## WHAT YOU WILL DO
Copy out the listing, beginning at the line that contains "Given: Tick the brltty package checkbox" and stopping after the line that contains "Looking at the screenshot, I should pyautogui.click(x=544, y=7).". Leave out the pictures.

## DATA FOR PROCESSING

══════

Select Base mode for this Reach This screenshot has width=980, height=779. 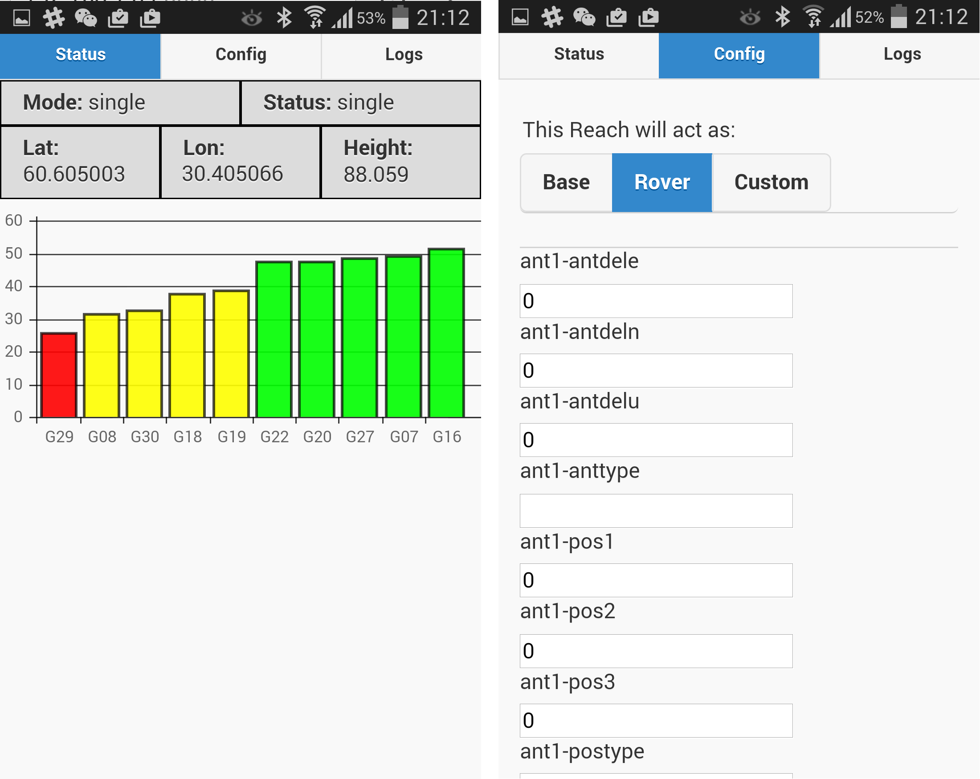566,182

══════

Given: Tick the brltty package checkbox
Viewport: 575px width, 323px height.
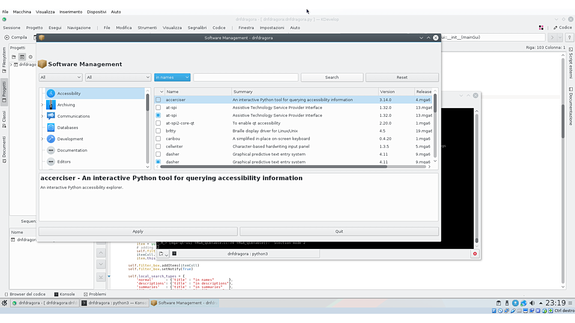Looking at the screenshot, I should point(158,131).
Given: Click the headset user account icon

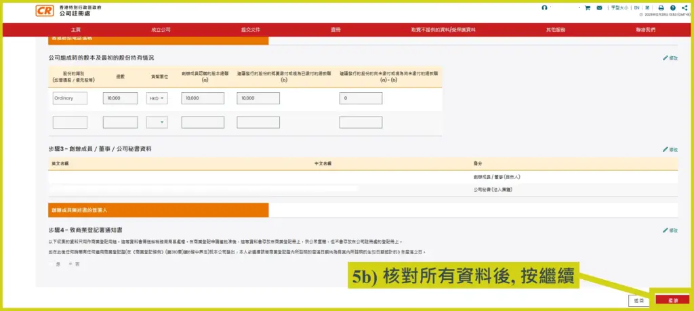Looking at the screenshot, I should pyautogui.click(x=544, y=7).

══════

## SOLUTION FOR THIS TASK
Given: Tick the brltty package checkbox
Viewport: 575px width, 323px height.
Looking at the screenshot, I should point(158,131).
Given: Click the headset user account icon

Looking at the screenshot, I should pyautogui.click(x=544, y=7).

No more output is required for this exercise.